------ Sezione del documento ------
Teniamo pure presente un'altra cosa: il diritto allo studio viene ormai inteso come dovere di trattare scolasticamente tutti allo stesso modo, quando anche un cretino capisce che ci sono bambini naturalmente più capaci, che devono essere alimentati in maniera culturalmente abbondante, e alunni che non arriveranno mai a certi livelli, e che non è giusto che i secondi fermino la marcia degli altri. Ma naturalmente questo farebbe gridare allo scandalo, alla discriminazione dei diversi. Ebbene sì, io sono per la discriminazione, perchè discriminare vuol dire distinguere. Perchè ogni persona è diversa da ogni altra e ognuna deve ricevere in proporzione diversa. Ma i Ministri della Pubblica Istruzione e gli specialisti superpagati che fanno i programmi scolastici, non hanno il coraggio di scelte forti e autorevoli e lasciano la scuola italiana andare alla deriva. Le insegnanti poi, preferiscono dedicare il tempo ad elaborare progetti che brillano per creatività ("I vestiti del mondo" ultimo esempio di questi giorni), mentre i loro allievi non sanno nemmeno leggere e scrivere in maniera appena appena passabile. Creare un caravanserraglio di questo tipo non permette a nessuno di crescere, nè a chi ne avrebbe la piena possibilità, nè a chi necessiterebbe di un percorso più modesto, ma ugualmente dovuto e professionalmente ineccepibile.
------ Elenco righe ------
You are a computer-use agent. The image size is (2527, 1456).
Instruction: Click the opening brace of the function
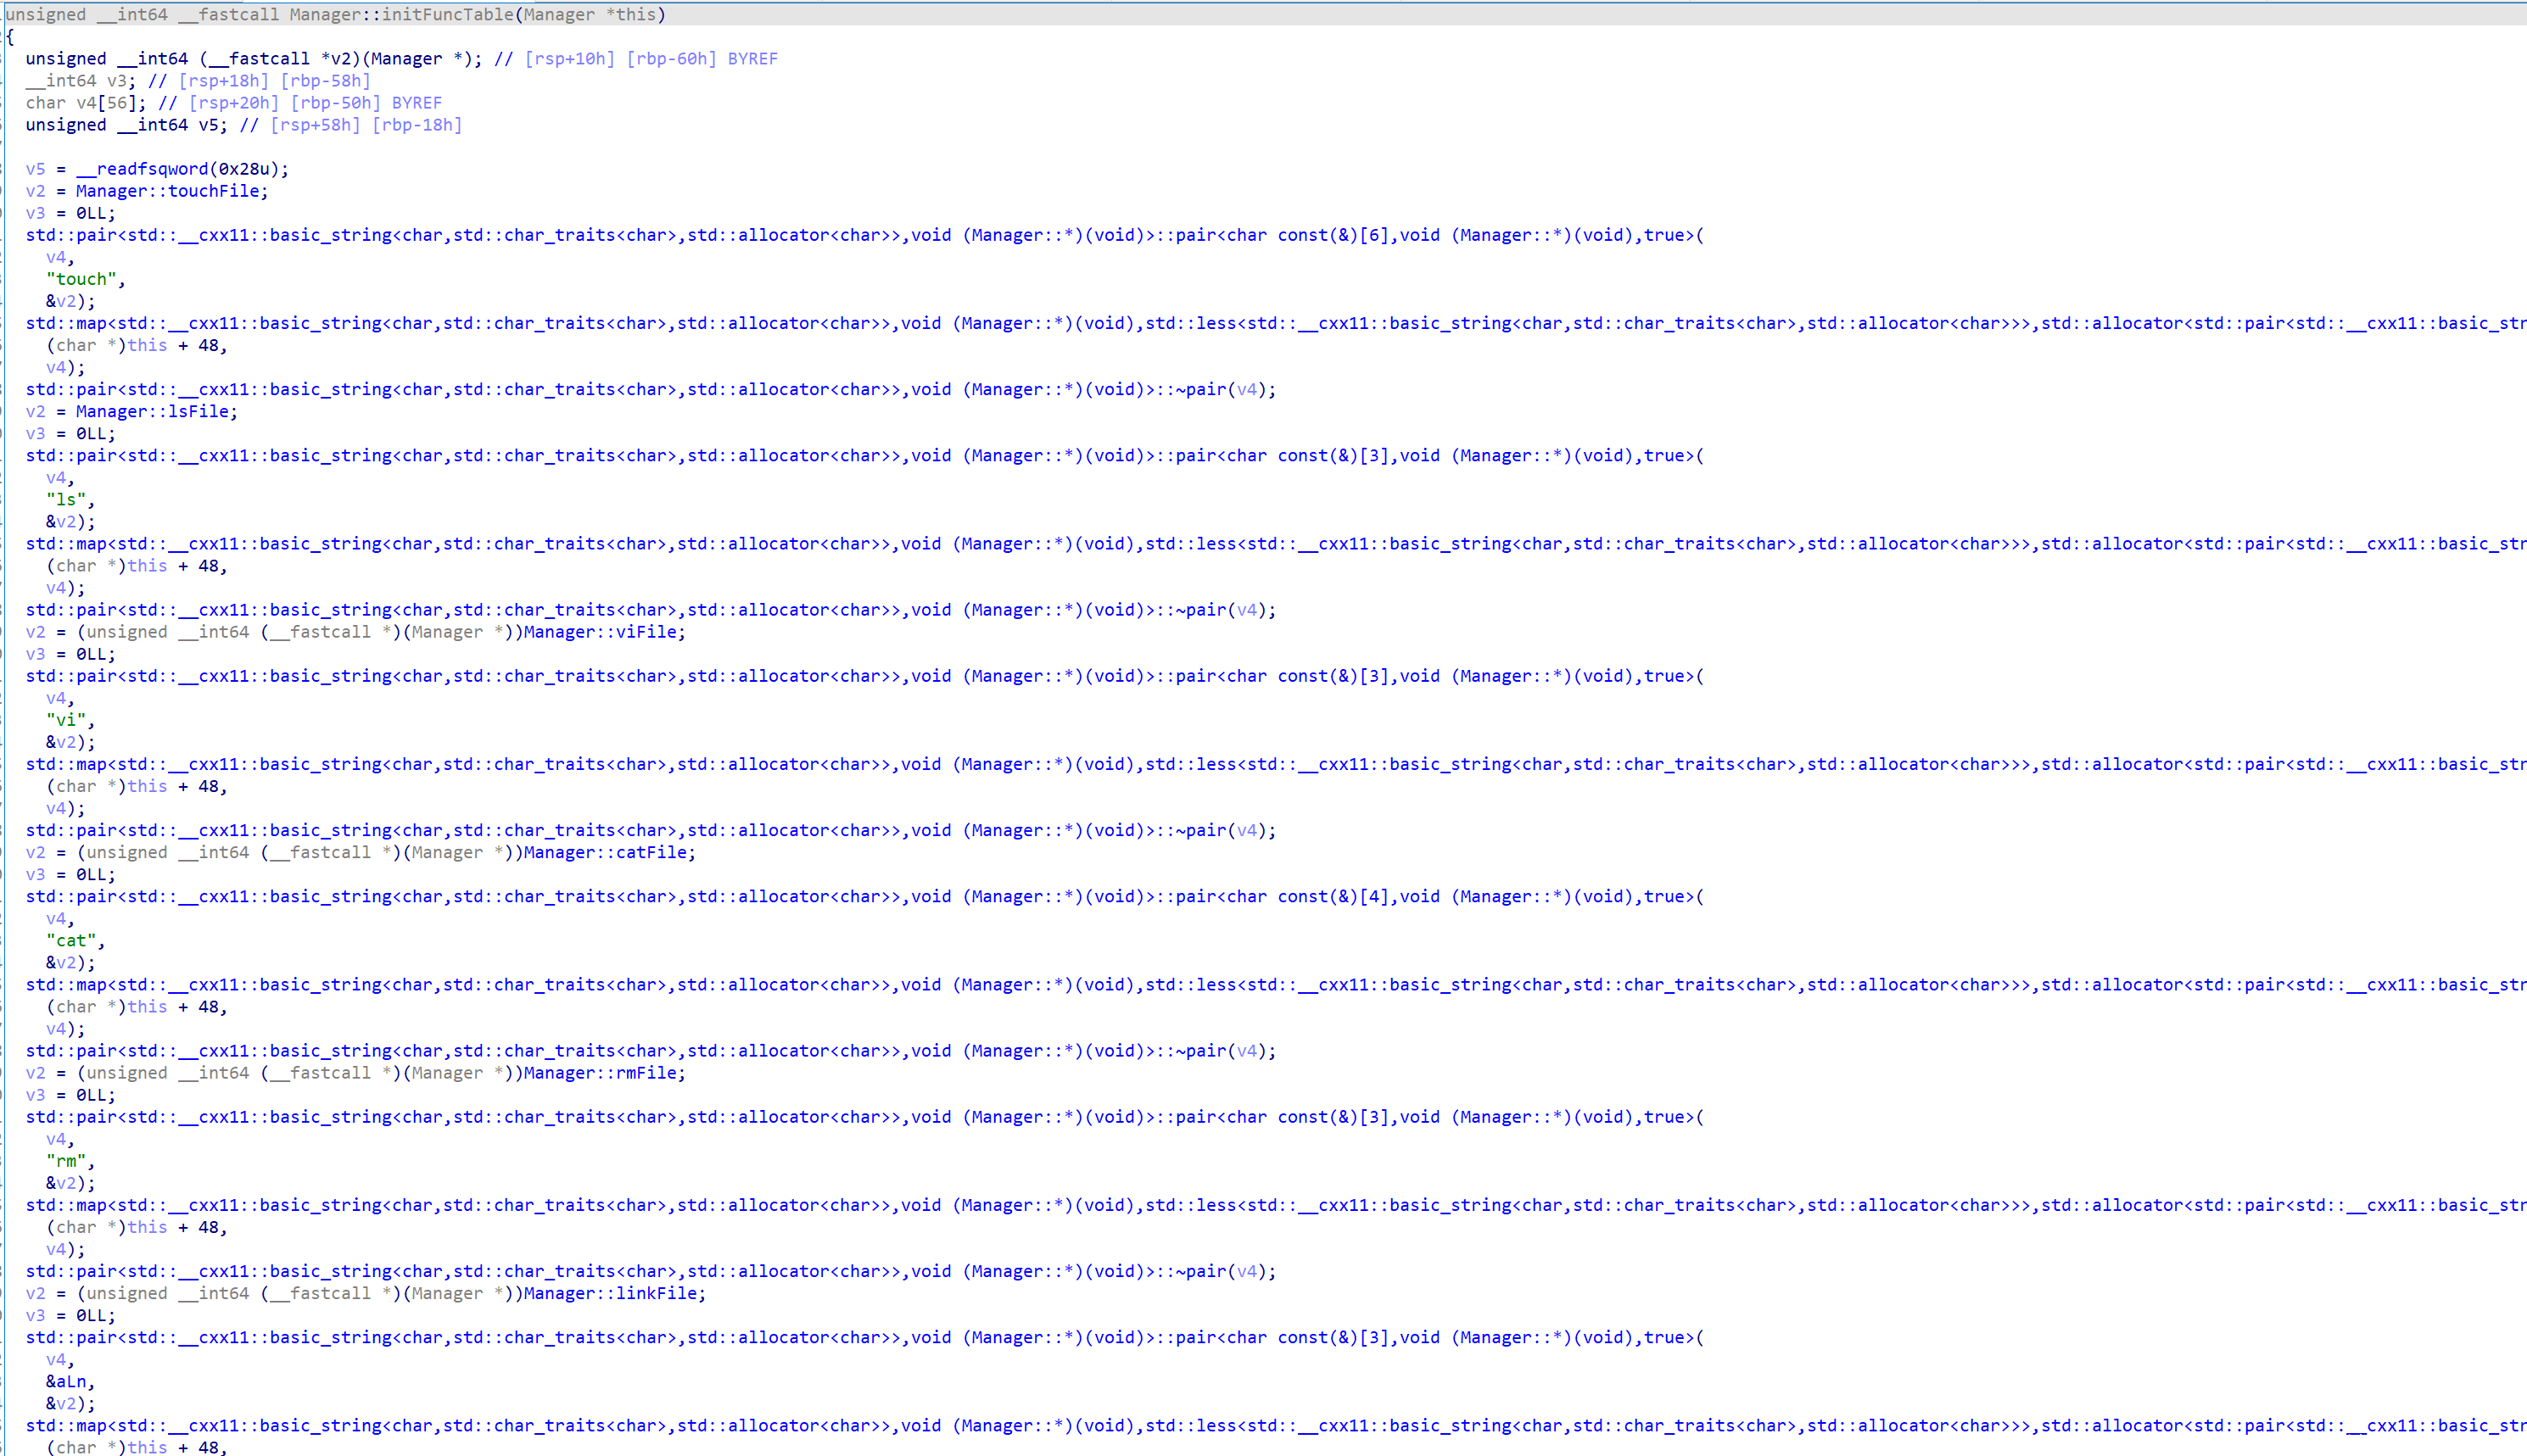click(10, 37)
------
------ Elenco righe ------
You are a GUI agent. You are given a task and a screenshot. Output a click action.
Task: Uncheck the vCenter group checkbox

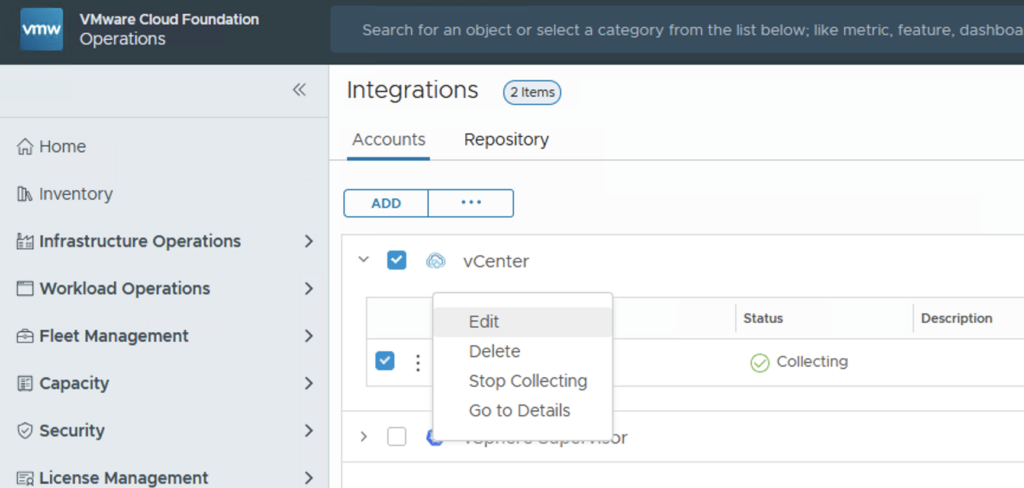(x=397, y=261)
------
## Cosa fare
A. Elenca le figure adulte del mondo della scuola che il brano sulla scuola italiana nomina.
B. Continua il brano sulla scuola italiana a partire dalla sua ultima frase.
Per svolgere il lavoro non occorre consultare le righe.

## Risultati attesi
A.
- i Ministri della Pubblica Istruzione
- gli specialisti superpagati che fanno i programmi scolastici
- le insegnanti

B.
Mi rendo conto che sto dipingendo un quadro fosco, oltretutto prendendomi la responsabilità professionale di dire cose abbastanza indigeste, ma è la verità che osservo nella realtà scolastica di cui mi occupo.
Le uniche luci in questo panorama sono quelle ancora accese nelle scuole private, dove non mancano i problemi e i grossi limiti, ma almeno l'ABC è garantito. Ma le scuole private costano, lo stato non sostiene abbastanza questa scelta (che è un diritto della famiglia) e, magari, i genitori che potrebbero farlo preferiscono invece utilizzare il denaro dell'istruzione privata dei loro figli per settimane bianche e fine settimana nell'agriturismo. E dimenticano che l'istruzione, mentre fornisce dei contenuti (di cui si può anche fare a meno - tanto per diventare o portarsi a letto una velina non serve) - crea anche gli anticorpi mentali per non rincoglionirsi del tutto davanti ai calciatori, alle veline e a chi vuole un popolo ignorante per poterlo manipolare meglio.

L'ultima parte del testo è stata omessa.